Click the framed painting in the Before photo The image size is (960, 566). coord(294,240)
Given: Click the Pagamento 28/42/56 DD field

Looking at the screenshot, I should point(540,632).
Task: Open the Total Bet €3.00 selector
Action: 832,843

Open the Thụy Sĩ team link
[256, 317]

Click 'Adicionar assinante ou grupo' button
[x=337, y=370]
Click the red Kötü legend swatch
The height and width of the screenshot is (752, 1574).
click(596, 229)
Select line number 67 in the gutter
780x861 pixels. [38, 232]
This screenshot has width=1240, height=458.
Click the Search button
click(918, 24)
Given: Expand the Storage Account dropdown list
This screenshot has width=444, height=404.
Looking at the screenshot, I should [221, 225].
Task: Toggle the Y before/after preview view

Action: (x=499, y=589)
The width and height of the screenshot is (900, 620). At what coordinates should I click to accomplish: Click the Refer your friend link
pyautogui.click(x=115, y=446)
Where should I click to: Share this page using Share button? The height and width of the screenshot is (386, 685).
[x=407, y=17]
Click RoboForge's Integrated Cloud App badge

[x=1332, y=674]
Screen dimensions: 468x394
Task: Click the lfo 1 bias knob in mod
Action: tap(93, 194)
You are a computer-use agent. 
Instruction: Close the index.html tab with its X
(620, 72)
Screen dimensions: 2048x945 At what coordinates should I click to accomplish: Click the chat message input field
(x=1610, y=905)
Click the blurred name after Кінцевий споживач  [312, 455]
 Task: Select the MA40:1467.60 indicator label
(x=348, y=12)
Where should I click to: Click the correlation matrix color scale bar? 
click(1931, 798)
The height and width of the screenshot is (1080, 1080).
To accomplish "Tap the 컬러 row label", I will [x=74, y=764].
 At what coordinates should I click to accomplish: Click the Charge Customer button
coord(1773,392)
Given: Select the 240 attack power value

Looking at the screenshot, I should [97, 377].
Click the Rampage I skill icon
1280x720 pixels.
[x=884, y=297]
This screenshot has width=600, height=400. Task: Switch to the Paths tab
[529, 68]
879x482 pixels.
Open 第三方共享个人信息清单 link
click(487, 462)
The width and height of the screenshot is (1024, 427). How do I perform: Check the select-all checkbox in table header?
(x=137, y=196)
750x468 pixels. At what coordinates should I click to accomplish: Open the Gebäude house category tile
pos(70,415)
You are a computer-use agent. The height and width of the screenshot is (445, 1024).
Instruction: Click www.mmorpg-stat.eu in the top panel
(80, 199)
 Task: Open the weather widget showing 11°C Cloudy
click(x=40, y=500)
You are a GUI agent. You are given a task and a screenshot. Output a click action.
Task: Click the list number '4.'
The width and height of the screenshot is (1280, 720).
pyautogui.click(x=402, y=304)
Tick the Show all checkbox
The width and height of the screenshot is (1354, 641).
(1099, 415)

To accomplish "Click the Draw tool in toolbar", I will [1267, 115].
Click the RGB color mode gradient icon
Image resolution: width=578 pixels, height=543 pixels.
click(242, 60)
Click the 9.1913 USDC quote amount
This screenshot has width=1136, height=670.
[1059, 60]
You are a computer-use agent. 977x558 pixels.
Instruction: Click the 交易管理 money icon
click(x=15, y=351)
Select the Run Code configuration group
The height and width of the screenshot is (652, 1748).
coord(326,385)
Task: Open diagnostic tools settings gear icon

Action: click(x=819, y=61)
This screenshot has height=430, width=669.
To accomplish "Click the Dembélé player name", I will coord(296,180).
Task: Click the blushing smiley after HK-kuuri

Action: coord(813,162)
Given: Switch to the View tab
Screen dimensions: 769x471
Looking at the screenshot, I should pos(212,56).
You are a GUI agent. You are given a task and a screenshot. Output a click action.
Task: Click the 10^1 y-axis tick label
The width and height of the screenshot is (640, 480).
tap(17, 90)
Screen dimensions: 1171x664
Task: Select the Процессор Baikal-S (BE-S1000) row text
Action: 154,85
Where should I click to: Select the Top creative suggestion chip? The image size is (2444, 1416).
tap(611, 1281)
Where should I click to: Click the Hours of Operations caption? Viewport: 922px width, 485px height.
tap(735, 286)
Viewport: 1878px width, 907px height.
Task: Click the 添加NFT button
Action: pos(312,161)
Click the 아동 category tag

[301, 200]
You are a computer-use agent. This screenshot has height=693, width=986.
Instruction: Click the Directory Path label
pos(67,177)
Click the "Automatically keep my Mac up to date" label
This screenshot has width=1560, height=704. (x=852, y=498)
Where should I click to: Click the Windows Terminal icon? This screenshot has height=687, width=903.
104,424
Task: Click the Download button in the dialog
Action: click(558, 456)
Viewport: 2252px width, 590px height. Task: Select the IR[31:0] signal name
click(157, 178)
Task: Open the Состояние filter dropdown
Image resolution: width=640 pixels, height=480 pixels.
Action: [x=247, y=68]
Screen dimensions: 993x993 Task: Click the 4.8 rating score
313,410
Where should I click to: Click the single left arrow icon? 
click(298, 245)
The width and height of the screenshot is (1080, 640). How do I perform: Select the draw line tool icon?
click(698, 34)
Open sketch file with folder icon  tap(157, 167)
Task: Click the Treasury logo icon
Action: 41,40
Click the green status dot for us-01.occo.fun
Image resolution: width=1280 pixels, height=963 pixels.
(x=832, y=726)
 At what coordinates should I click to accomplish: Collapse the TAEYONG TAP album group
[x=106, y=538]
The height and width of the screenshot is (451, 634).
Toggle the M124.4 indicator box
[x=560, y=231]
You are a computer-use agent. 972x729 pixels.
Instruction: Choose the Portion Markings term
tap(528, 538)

________

## PROBLEM DETAILS
Print the whole listing again, exactly.

## RESULT
Click the framed painting in the Before photo The image size is (960, 566). coord(294,240)
Given: Click the Pagamento 28/42/56 DD field

Looking at the screenshot, I should point(540,632).
Task: Open the Total Bet €3.00 selector
Action: 832,843

Open the Thụy Sĩ team link
[256, 317]

Click 'Adicionar assinante ou grupo' button
[x=337, y=370]
Click the red Kötü legend swatch
The height and width of the screenshot is (752, 1574).
click(596, 229)
Select line number 67 in the gutter
780x861 pixels. [38, 232]
This screenshot has width=1240, height=458.
Click the Search button
click(918, 24)
Given: Expand the Storage Account dropdown list
This screenshot has width=444, height=404.
Looking at the screenshot, I should [221, 225].
Task: Toggle the Y before/after preview view

Action: (x=499, y=589)
The width and height of the screenshot is (900, 620). At what coordinates should I click to accomplish: Click the Refer your friend link
pyautogui.click(x=115, y=446)
Where should I click to: Share this page using Share button? The height and width of the screenshot is (386, 685).
[x=407, y=17]
Click RoboForge's Integrated Cloud App badge

[x=1332, y=674]
Screen dimensions: 468x394
Task: Click the lfo 1 bias knob in mod
Action: tap(93, 194)
You are a computer-use agent. 
Instruction: Close the index.html tab with its X
(620, 72)
Screen dimensions: 2048x945 At what coordinates should I click to accomplish: Click the chat message input field
(x=1610, y=905)
Click the blurred name after Кінцевий споживач  [312, 455]
 Task: Select the MA40:1467.60 indicator label
(x=348, y=12)
Where should I click to: Click the correlation matrix color scale bar? 
click(1931, 798)
The height and width of the screenshot is (1080, 1080).
To accomplish "Tap the 컬러 row label", I will [x=74, y=764].
 At what coordinates should I click to accomplish: Click the Charge Customer button
coord(1773,392)
Given: Select the 240 attack power value

Looking at the screenshot, I should [97, 377].
Click the Rampage I skill icon
1280x720 pixels.
[x=884, y=297]
This screenshot has width=600, height=400. Task: Switch to the Paths tab
[529, 68]
879x482 pixels.
Open 第三方共享个人信息清单 link
click(487, 462)
The width and height of the screenshot is (1024, 427). How do I perform: Check the select-all checkbox in table header?
(x=137, y=196)
750x468 pixels. At what coordinates should I click to accomplish: Open the Gebäude house category tile
pos(70,415)
You are a computer-use agent. The height and width of the screenshot is (445, 1024).
Instruction: Click www.mmorpg-stat.eu in the top panel
(80, 199)
 Task: Open the weather widget showing 11°C Cloudy
click(x=40, y=500)
You are a GUI agent. You are given a task and a screenshot. Output a click action.
Task: Click the list number '4.'
The width and height of the screenshot is (1280, 720).
pyautogui.click(x=402, y=304)
Tick the Show all checkbox
The width and height of the screenshot is (1354, 641).
(1099, 415)

To accomplish "Click the Draw tool in toolbar", I will [1267, 115].
Click the RGB color mode gradient icon
Image resolution: width=578 pixels, height=543 pixels.
click(242, 60)
Click the 9.1913 USDC quote amount
This screenshot has width=1136, height=670.
[1059, 60]
You are a computer-use agent. 977x558 pixels.
Instruction: Click the 交易管理 money icon
click(x=15, y=351)
Select the Run Code configuration group
The height and width of the screenshot is (652, 1748).
coord(326,385)
Task: Open diagnostic tools settings gear icon

Action: click(x=819, y=61)
This screenshot has height=430, width=669.
To accomplish "Click the Dembélé player name", I will coord(296,180).
Task: Click the blushing smiley after HK-kuuri

Action: coord(813,162)
Given: Switch to the View tab
Screen dimensions: 769x471
Looking at the screenshot, I should pos(212,56).
You are a GUI agent. You are given a task and a screenshot. Output a click action.
Task: Click the 10^1 y-axis tick label
The width and height of the screenshot is (640, 480).
tap(17, 90)
Screen dimensions: 1171x664
Task: Select the Процессор Baikal-S (BE-S1000) row text
Action: 154,85
Where should I click to: Select the Top creative suggestion chip? The image size is (2444, 1416).
tap(611, 1281)
Where should I click to: Click the Hours of Operations caption? Viewport: 922px width, 485px height.
tap(735, 286)
Viewport: 1878px width, 907px height.
Task: Click the 添加NFT button
Action: pos(312,161)
Click the 아동 category tag

[301, 200]
You are a computer-use agent. This screenshot has height=693, width=986.
Instruction: Click the Directory Path label
pos(67,177)
Click the "Automatically keep my Mac up to date" label
This screenshot has width=1560, height=704. (x=852, y=498)
Where should I click to: Click the Windows Terminal icon? This screenshot has height=687, width=903.
104,424
Task: Click the Download button in the dialog
Action: click(558, 456)
Viewport: 2252px width, 590px height. Task: Select the IR[31:0] signal name
click(157, 178)
Task: Open the Состояние filter dropdown
Image resolution: width=640 pixels, height=480 pixels.
Action: [x=247, y=68]
Screen dimensions: 993x993 Task: Click the 4.8 rating score
313,410
Where should I click to: Click the single left arrow icon? 
click(298, 245)
The width and height of the screenshot is (1080, 640). How do I perform: Select the draw line tool icon?
click(698, 34)
Open sketch file with folder icon  tap(157, 167)
Task: Click the Treasury logo icon
Action: 41,40
Click the green status dot for us-01.occo.fun
Image resolution: width=1280 pixels, height=963 pixels.
(x=832, y=726)
 At what coordinates should I click to accomplish: Collapse the TAEYONG TAP album group
[x=106, y=538]
The height and width of the screenshot is (451, 634).
Toggle the M124.4 indicator box
[x=560, y=231]
You are a computer-use agent. 972x729 pixels.
Instruction: Choose the Portion Markings term
tap(528, 538)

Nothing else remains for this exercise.